→ **Aim of the task**:
State how many lines of the data below hold the string "computer", giving nothing but the number.

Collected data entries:
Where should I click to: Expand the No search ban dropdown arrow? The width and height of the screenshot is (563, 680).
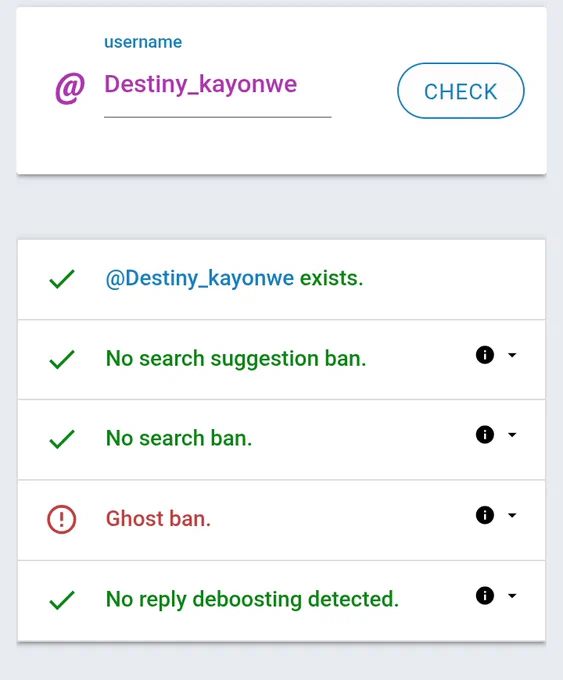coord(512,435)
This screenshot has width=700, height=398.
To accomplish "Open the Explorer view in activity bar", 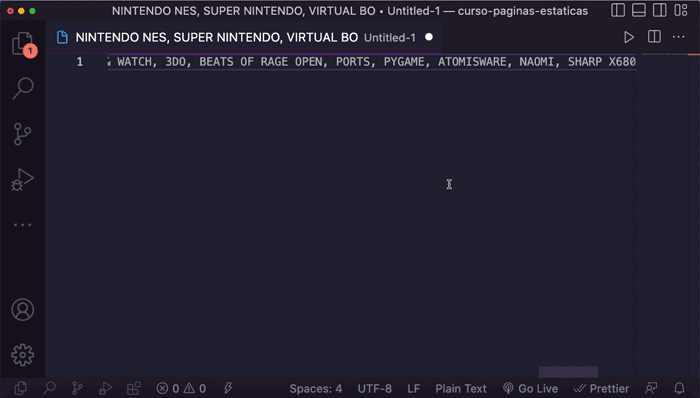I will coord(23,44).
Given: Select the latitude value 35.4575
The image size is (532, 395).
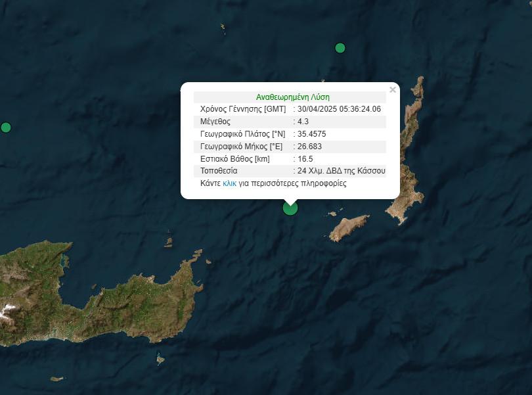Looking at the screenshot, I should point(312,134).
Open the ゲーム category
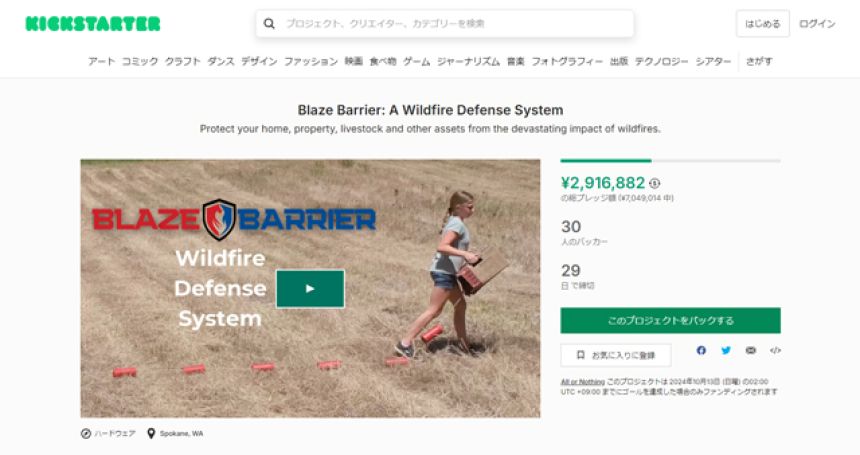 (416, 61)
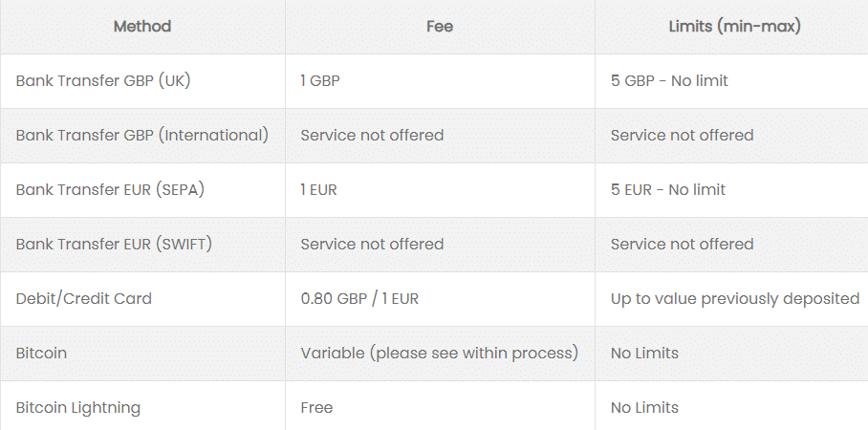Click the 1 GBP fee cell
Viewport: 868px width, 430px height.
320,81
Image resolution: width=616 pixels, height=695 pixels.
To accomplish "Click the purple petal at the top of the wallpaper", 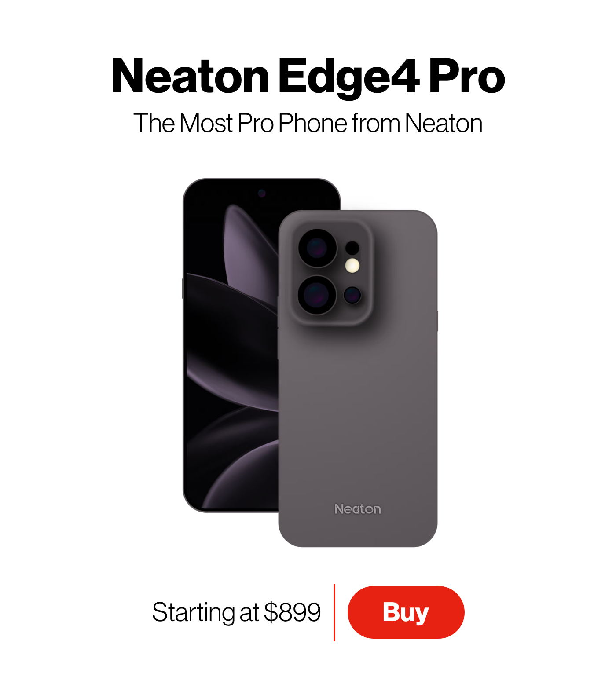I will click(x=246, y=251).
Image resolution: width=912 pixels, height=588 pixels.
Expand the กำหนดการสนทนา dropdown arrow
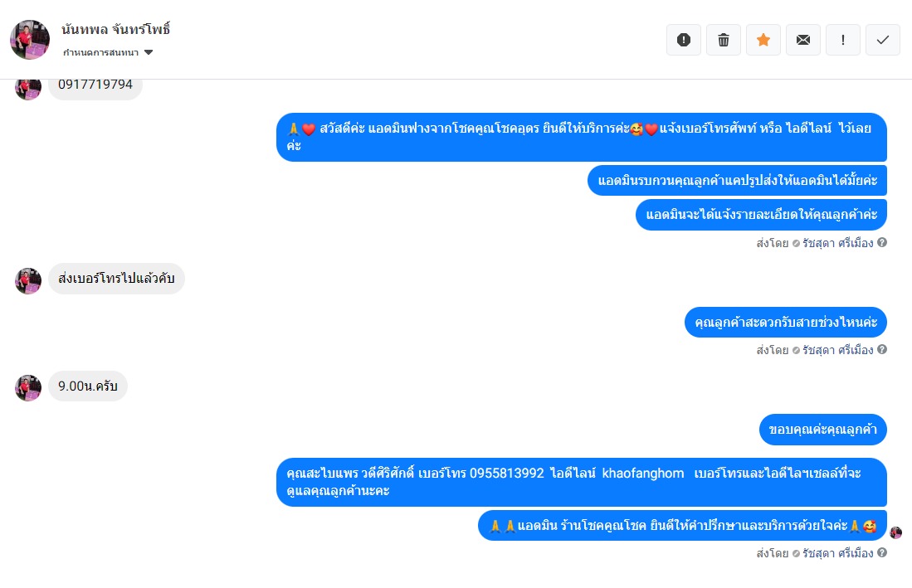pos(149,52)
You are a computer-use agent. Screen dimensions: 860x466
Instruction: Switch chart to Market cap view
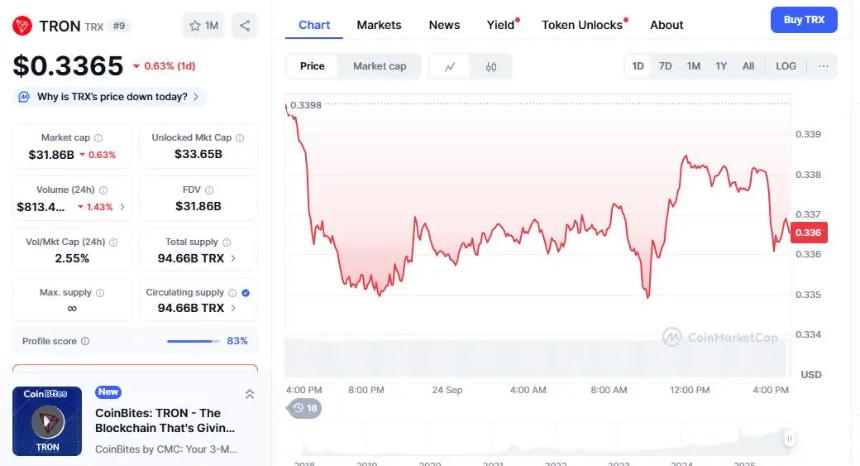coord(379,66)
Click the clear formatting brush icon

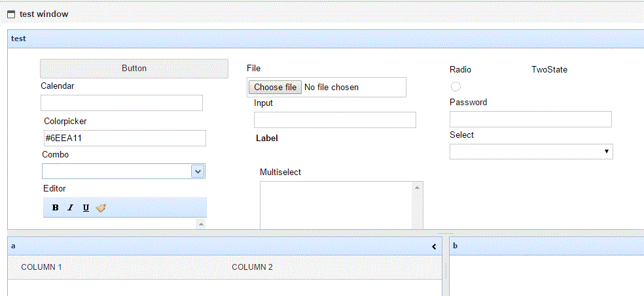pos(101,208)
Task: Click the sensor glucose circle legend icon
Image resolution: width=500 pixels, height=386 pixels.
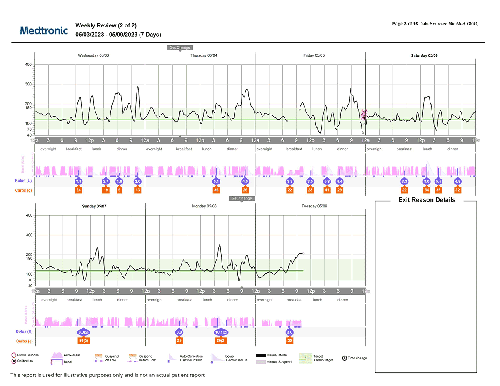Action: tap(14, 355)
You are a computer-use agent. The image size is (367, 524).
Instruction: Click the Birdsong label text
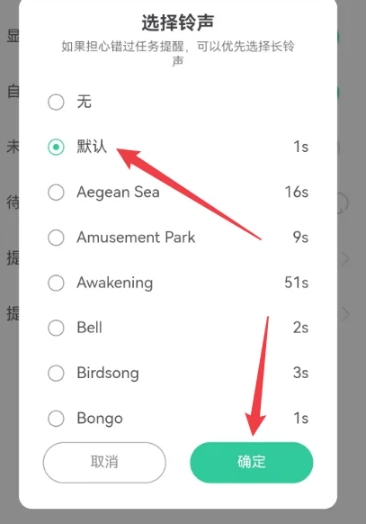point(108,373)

==

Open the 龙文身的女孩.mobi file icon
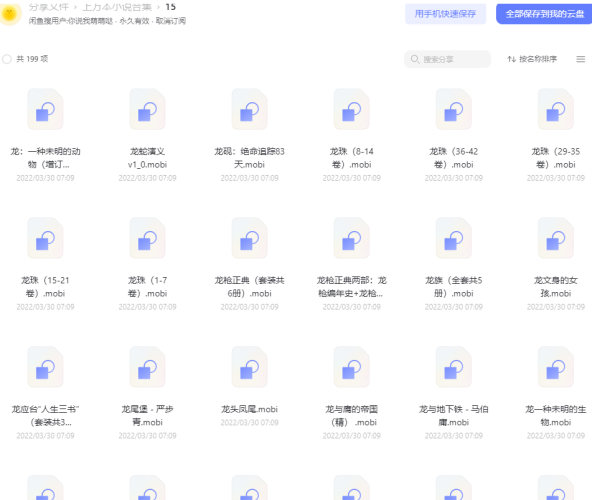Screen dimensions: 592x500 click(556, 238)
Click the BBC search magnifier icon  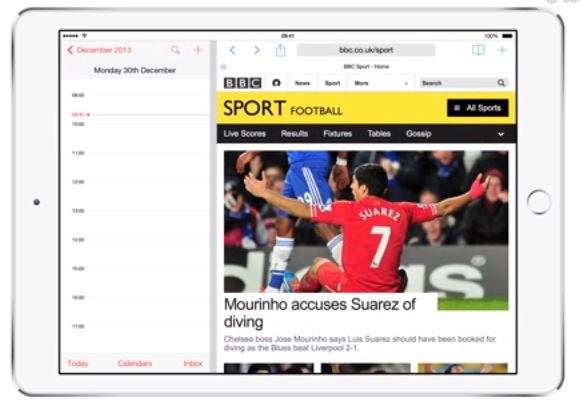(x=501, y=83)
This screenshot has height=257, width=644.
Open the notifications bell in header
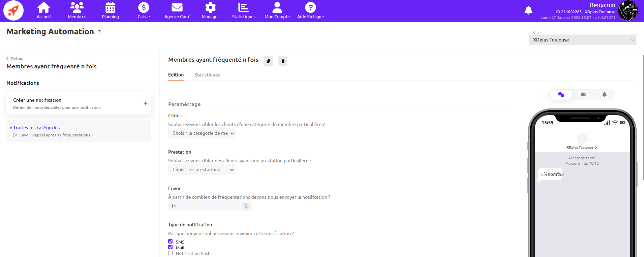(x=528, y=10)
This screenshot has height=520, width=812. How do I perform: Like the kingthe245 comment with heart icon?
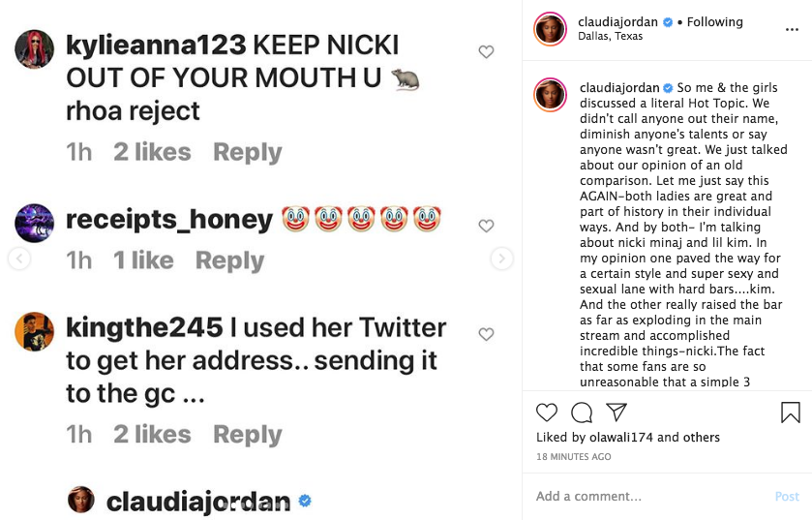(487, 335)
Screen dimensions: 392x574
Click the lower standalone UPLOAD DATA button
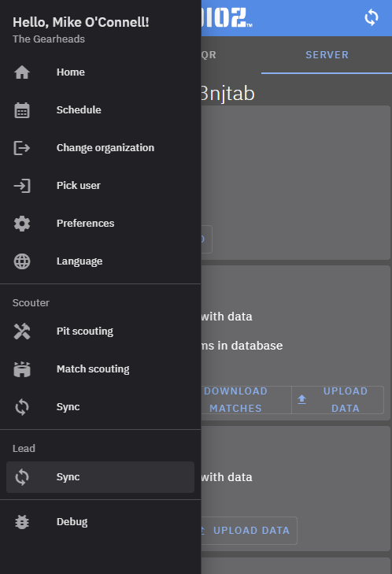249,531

→ **Reply to the task**:
2